Onze personnes arrêtées au mois de septembre 2004 dans l’affaire du meurtre de John Kohtem, un des chefs du parti d’opposition Social Democratic Front (SDF, Front social démocratique), étaient maintenues en détention sans jugement. Un depute impliqué dans l’homicide est resté en liberté sous caution.

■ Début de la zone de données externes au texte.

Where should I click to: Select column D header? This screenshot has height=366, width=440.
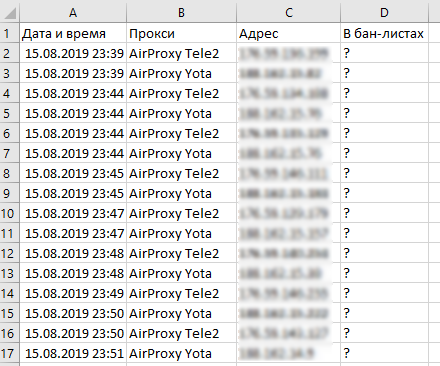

Violences contre les femmes
La loi ne protégeait toujours pas convenablement les femmes contre les violences. Environ 20 p. cent des femmes et des jeunes filles auraient été victimes de mutilations génitales, une pratique qui perdurait principalement dans les régions de l’extrême nord et du sud-ouest et demeurait autorisée par la loi. Les dispositions du Code pénal qui protègent un violeur de toute poursuite judiciaire s’il épouse sa victime restaient en vigueur, assurant ainsi l’immunité au coupable tout en exposant sa victime à de nouvelles violences.

Peine de mort
À la connaissance d’Amnesty International, aucune condamnation à la peine capitale n’a été prononcée ni appliquée. À la fin de l’année 2005, les autorités n’avaient toujours pas fait savoir combien de condamnés à mort avaient bénéficié du décret de grâce présidentielle publié le 29 novembre 2004. Aux termes de ce décret, les peines de mort sont commuées en peines de réclusion à perpétuité, sauf dans certains cas particuliers tels que les meurtres d’enfant. Le nombre de prisonniers attendant toujours leur exécution n’était pas connu.

Visites d’Amnesty International
Comme il le fait depuis plus de dix ans, le gouvernement a, cette année encore, refusé le droit à des représentants d’Amnesty International de se rendre dans le pays.